Conclusion: The Relationship Between Design, Ideology and Power


The origins of visual culture reveal the ideologies they serve. The design system of the Third Reich was inspired by strength, purity and imperial unity, transforming hatred into identity through aesthetics. American Neo-Nazism rebranded these same ideals within a nationalist framework, masking hate with patriotism. The digital age has expanded and fragmented this legacy, allowing radical ideology to adapt to technology, internet culture, and younger audiences. Censorship unfortunately only drives these adaptations to mutate and reinvent themselves, often in more subtle ways. Whether it’s the use of swastikas in video games, celebrities accused of Nazi salutes, or AI-generated propaganda, extremism feeds on visibility and reinterpretation.


Technology has now added an additional layer to this dynamic. The University of Zurich’s recent, controverial study on AI’s ability to change opinions illustrates how persuasion has entered a new era. Large language models (LLMs) and algorithmic systems can tailor messages to users’ identities, potentially amplifying extremist influence at an unprecedented scale.
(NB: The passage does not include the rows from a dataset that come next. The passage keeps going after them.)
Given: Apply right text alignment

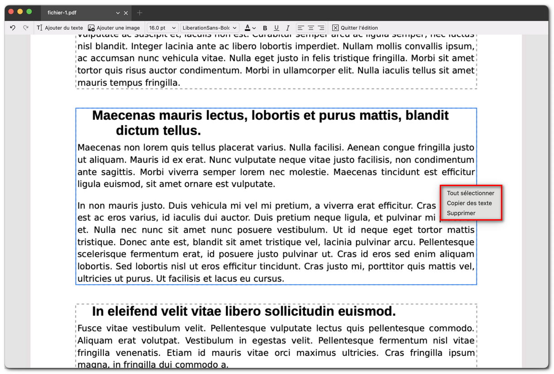Looking at the screenshot, I should pyautogui.click(x=322, y=28).
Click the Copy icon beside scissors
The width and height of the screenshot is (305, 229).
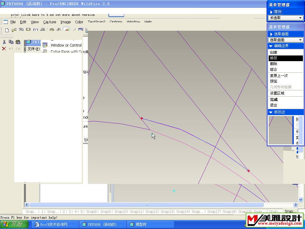(11, 42)
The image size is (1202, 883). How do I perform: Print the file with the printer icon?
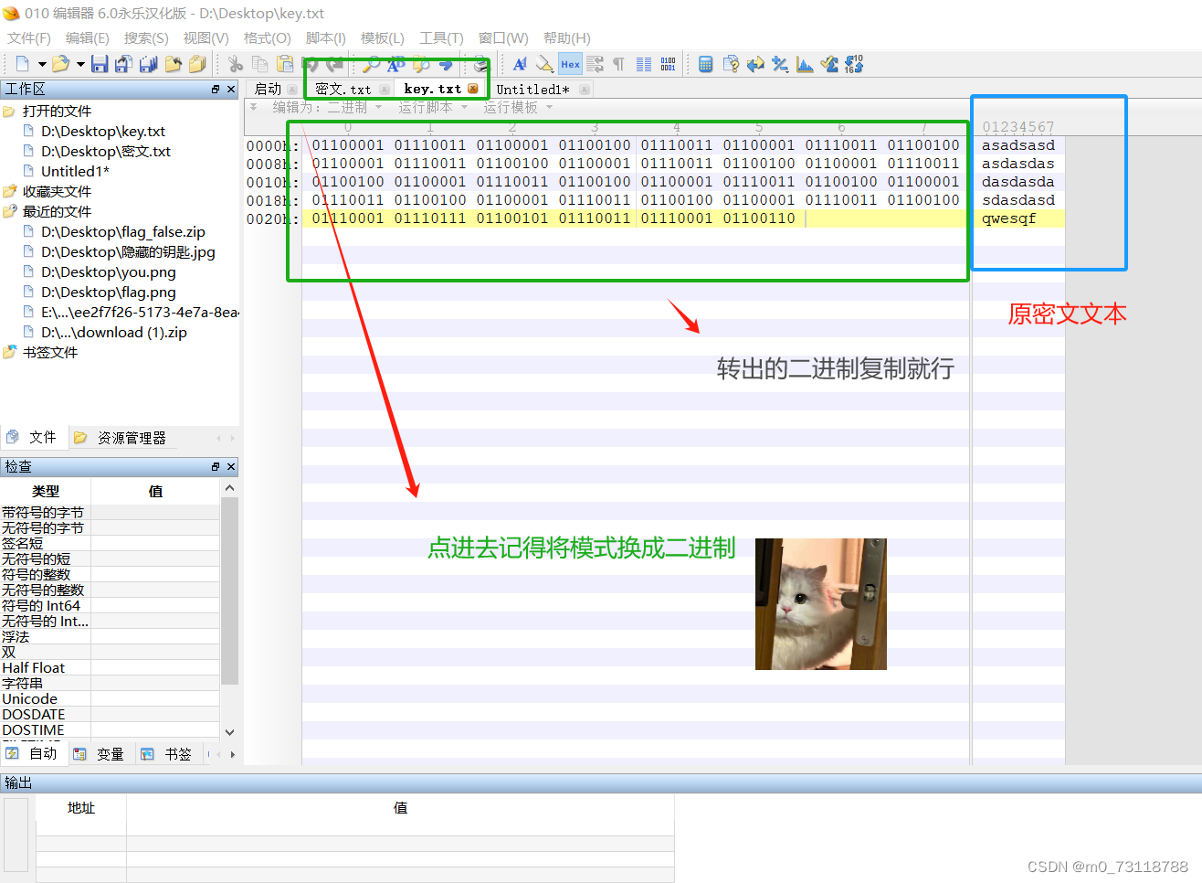click(480, 64)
These developments highlight the ethical responsibilities of both technology companies and the public to recognize that digital tools of communication can easily become tools of manipulation.
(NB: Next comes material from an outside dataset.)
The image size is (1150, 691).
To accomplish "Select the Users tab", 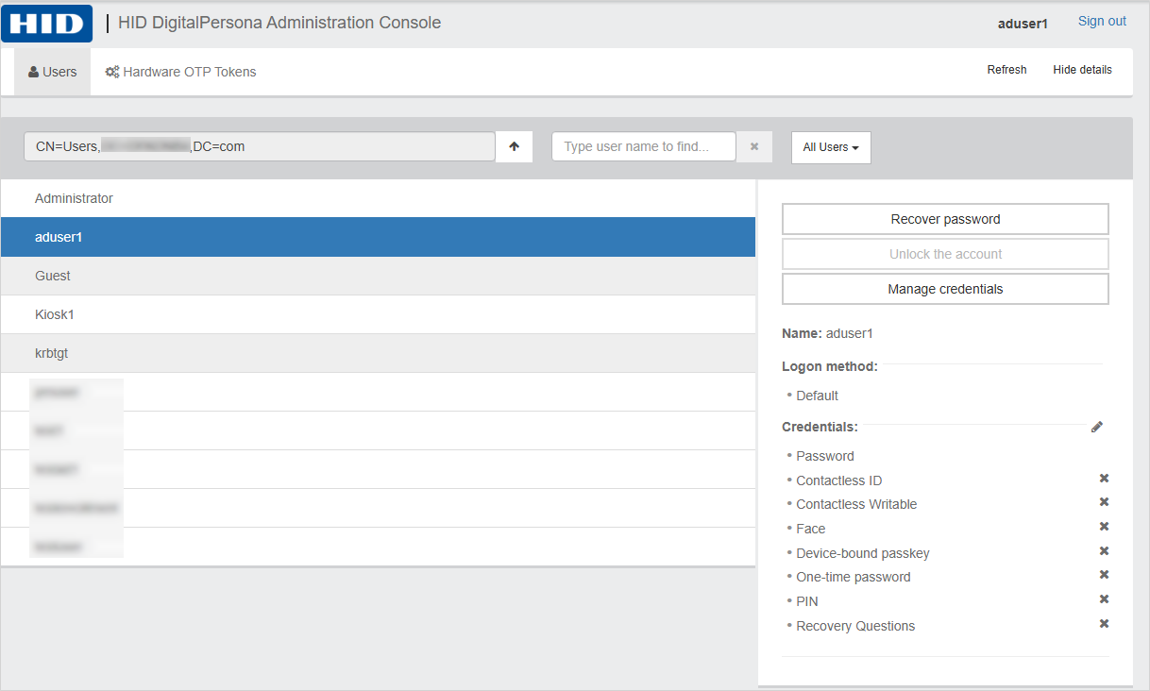I will click(53, 72).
Disguising extremism as an identity is what has allowed radical ideology to persist within Western, democratic societies. This is done through unified and collective visual identity that is repurposed and rebranded to fit modern narratives and remain relevant. With the recent rise in violent extremism, white supremacy and global antisemitism, their visual culture remains a vital intrument of recutiment and power. Understanding its evolution, therefore, is not just an academic pursuit but a moral one. As long as hatred continues to rebrand itself, the ability to recognize it no matter the form it takes, remains our only hope of staying one step ahead.